An improved method for purifying bacterial genomic DNAs for direct sequencing by capillary automated sequencer

Abstract

Since the first publication of the dideoxy sequencing method (Ref. [1] ), technologies have developed for both labeling and separating molecules. Fluorescent dye labels, among others, have enabled automated sequencing with increased capacity and throughput. In addition, the enhanced sensitivity conferred by energy-transfer dyes like BigDye (PE Biosystems, Foster City, CA, USA) and DYEnamic ET (Amersham Pharmacia Biotech, Buckinghamshire, UK) raises the possibility of sequencing directly from very large plasmids such as BACs, PACs and P1s, and even from bacterial genomes (Ref. [2] ). This would provide a means of closing gaps between contigs generated by a whole genome shotgun approach, and of identifying transposon insertion sites without any intermediate PCR step. For successful direct sequencing, however, high-quality genomic DNA is necessary, requiring time-consuming proteinase K digestion and subsequent phenol–chloroform extraction.

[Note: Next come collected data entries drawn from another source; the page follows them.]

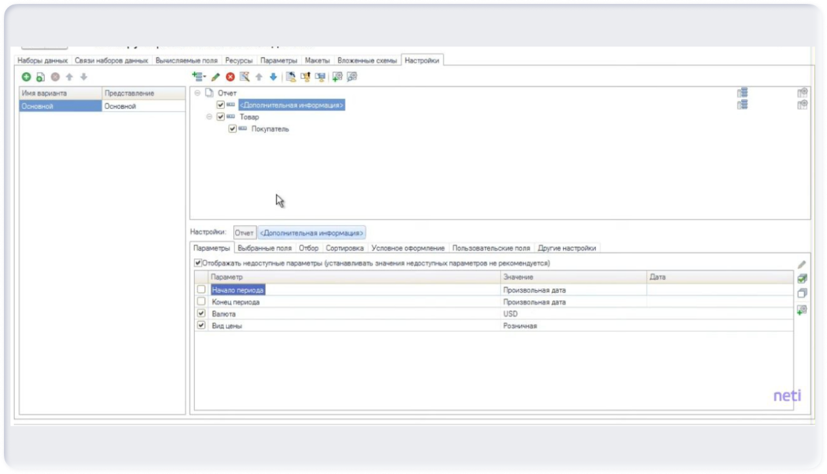
Task: Click check all parameters icon on right
Action: pos(802,279)
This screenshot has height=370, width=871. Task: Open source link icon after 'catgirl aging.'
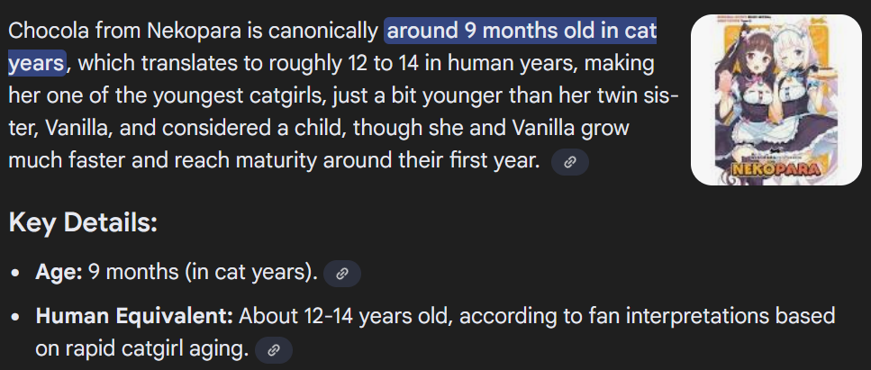click(x=273, y=349)
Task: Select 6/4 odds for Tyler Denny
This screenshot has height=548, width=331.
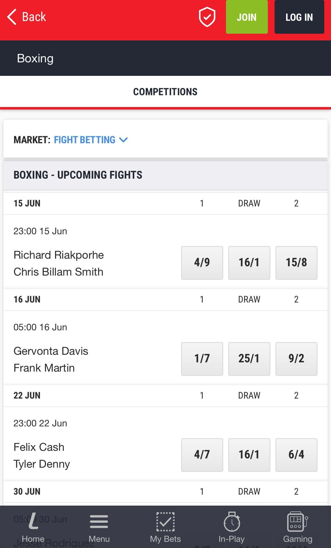Action: tap(296, 455)
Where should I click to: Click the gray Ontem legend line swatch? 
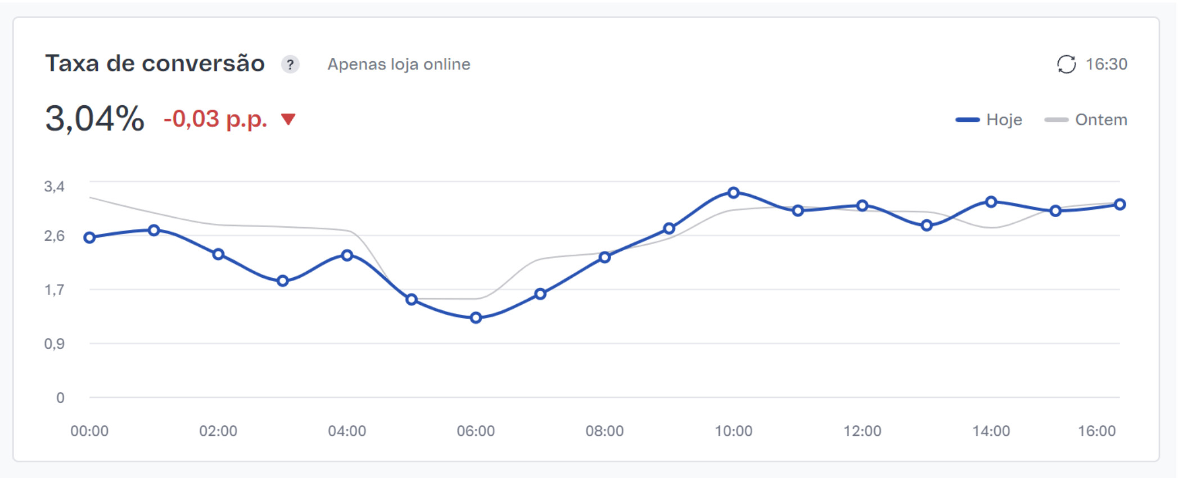(x=1056, y=120)
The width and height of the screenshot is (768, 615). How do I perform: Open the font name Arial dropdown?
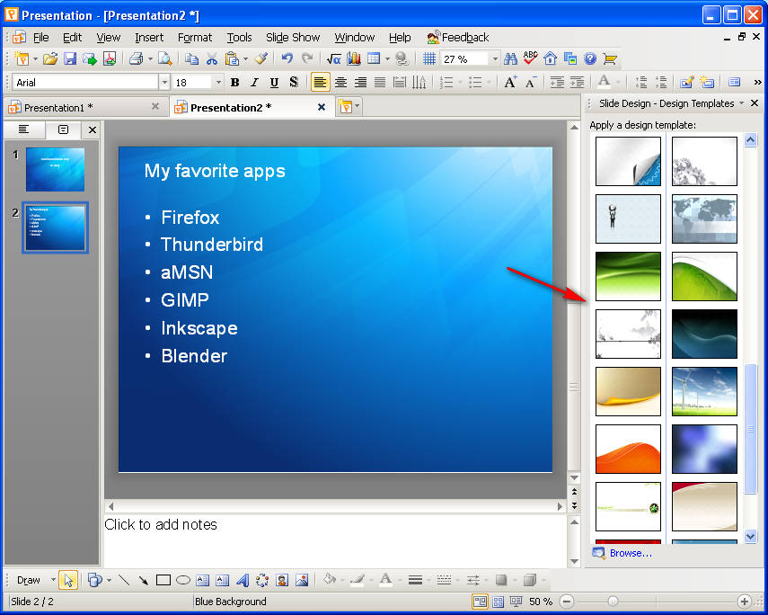164,83
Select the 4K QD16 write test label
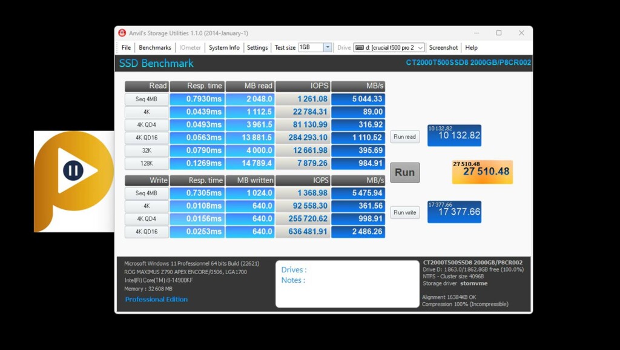Image resolution: width=620 pixels, height=350 pixels. [147, 232]
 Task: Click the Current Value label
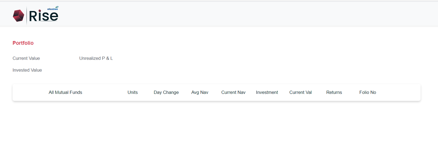[26, 58]
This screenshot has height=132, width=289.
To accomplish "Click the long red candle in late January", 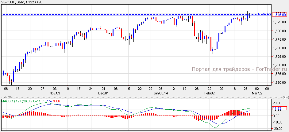I will (195, 29).
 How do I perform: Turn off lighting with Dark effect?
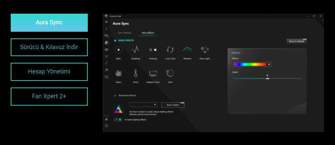[x=170, y=73]
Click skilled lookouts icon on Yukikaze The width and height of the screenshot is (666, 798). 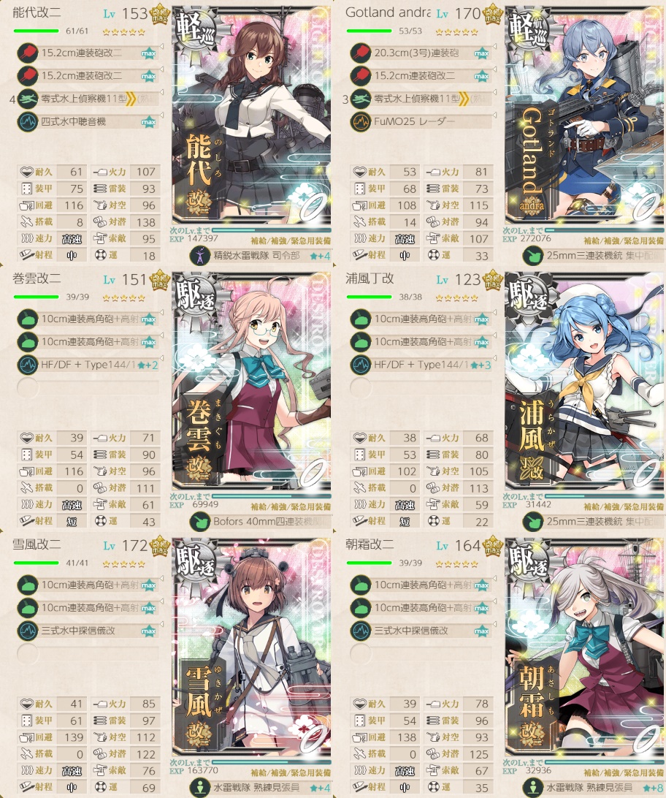[200, 787]
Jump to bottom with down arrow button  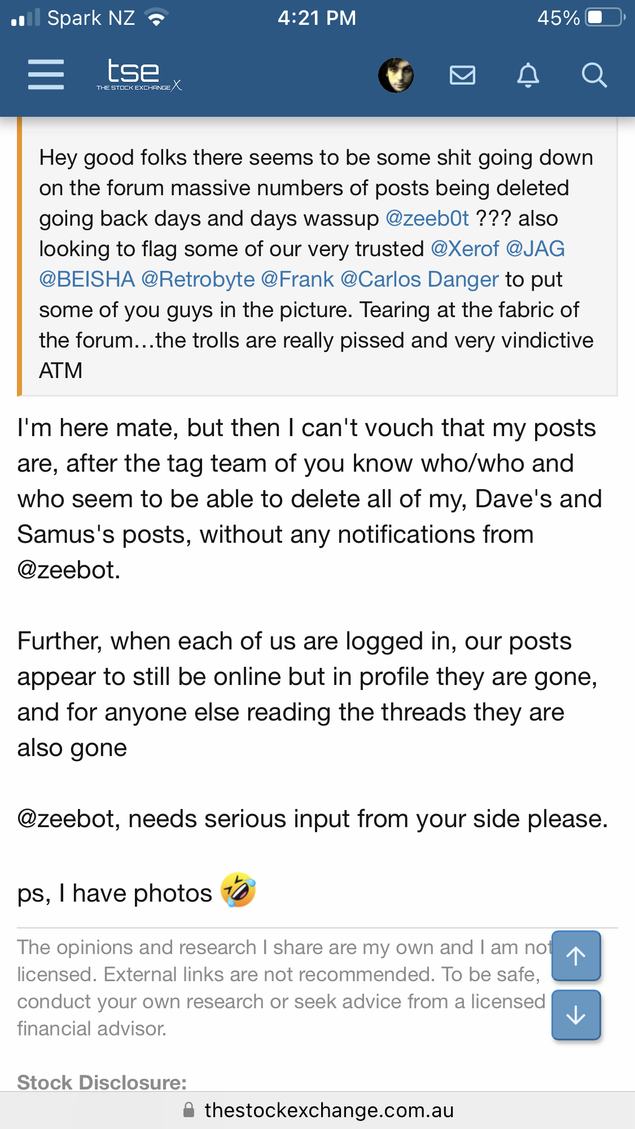[x=576, y=1015]
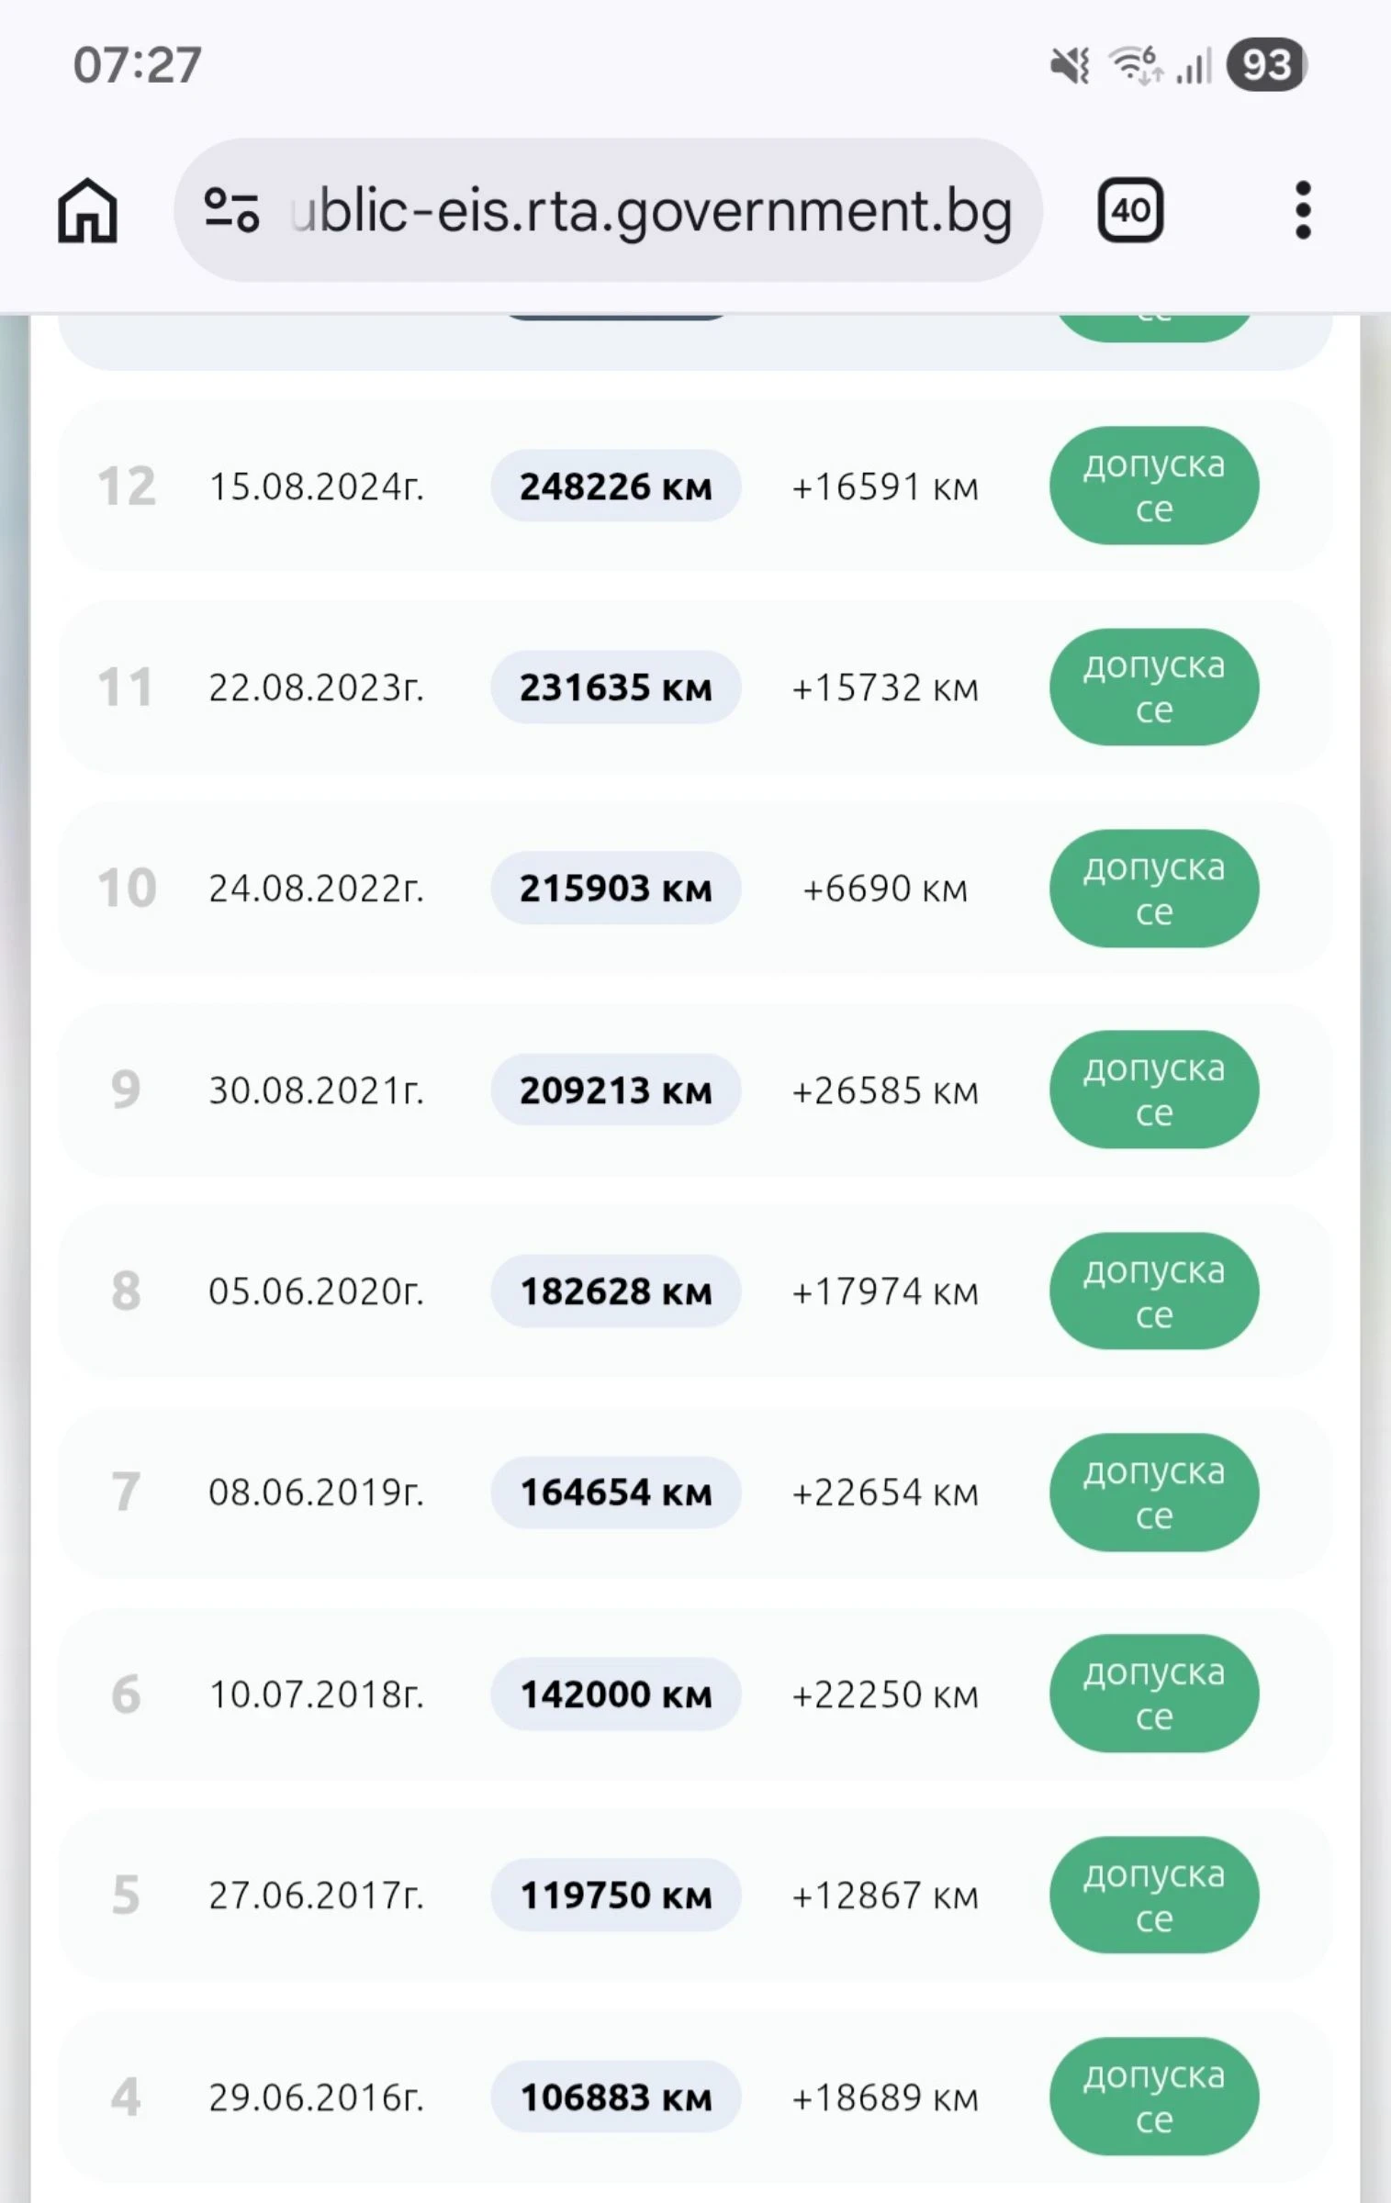The height and width of the screenshot is (2203, 1391).
Task: Tap the browser home icon
Action: (87, 210)
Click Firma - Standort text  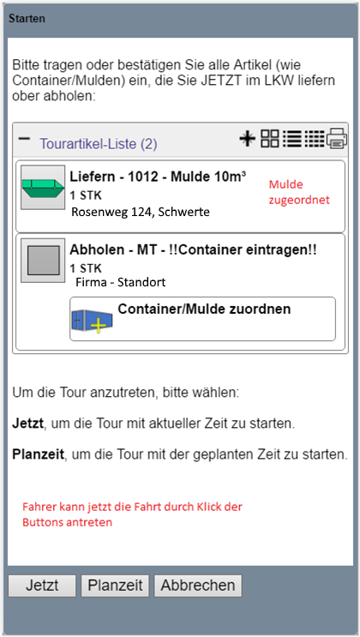(x=121, y=282)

Here, I present a simple and reliable method for preparing bacterial genomic templates for direct sequencing. This method uses a chaotropic reagent and silica matrix for purifying needle-sheared DNA. It can be used for both Gram-positive and Gram-negative bacteria, and DNA sequences can be determined using a capillary sequencing machine [e.g. 310 Genetic Analyzer (PE Biosystems)].